# REQUIREMENT:
The result should be every line of the listing that holds the word "will".

# INPUT RECORDS:
::::

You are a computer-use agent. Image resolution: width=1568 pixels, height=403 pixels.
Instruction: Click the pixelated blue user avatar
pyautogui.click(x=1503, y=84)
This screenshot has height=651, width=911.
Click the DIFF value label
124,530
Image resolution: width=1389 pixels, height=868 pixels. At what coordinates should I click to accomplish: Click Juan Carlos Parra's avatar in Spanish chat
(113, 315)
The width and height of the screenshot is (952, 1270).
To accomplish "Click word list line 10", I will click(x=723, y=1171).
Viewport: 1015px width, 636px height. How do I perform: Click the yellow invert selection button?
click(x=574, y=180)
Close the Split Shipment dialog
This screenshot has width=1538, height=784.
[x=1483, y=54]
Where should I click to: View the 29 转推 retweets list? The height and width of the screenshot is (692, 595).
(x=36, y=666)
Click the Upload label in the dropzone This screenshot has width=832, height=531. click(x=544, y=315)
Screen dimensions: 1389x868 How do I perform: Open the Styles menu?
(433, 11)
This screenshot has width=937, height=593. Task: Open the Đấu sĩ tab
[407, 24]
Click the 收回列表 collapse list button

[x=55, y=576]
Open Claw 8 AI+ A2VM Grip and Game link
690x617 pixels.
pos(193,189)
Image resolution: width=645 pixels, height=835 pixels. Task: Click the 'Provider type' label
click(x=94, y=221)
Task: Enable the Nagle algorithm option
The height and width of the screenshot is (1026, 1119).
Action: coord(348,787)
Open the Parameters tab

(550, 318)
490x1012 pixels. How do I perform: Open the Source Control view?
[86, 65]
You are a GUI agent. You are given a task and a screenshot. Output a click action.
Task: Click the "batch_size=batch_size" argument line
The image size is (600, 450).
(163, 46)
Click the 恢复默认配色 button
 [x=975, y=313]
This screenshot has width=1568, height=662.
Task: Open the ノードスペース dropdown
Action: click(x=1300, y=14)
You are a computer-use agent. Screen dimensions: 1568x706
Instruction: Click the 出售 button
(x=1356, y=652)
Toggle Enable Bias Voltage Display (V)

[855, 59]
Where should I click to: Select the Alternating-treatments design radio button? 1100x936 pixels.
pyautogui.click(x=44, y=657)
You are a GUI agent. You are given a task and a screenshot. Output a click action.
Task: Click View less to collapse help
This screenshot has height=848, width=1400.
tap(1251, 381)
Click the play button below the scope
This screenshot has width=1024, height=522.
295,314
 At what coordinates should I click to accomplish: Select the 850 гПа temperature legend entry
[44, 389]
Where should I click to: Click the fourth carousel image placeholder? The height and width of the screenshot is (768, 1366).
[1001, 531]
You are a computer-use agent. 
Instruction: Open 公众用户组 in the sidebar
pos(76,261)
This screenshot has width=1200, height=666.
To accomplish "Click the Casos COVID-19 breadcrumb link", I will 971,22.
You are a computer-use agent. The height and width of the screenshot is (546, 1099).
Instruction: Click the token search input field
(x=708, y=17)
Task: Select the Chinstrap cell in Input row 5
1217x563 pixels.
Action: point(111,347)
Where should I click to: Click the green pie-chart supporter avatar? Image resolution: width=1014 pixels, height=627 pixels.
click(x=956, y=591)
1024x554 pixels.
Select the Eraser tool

::::

# WRITTEN RESPONSE:
To accomplish "Click word list line 10", I will click(x=723, y=1171).
To accomplish "Click the Casos COVID-19 breadcrumb link", I will 971,22.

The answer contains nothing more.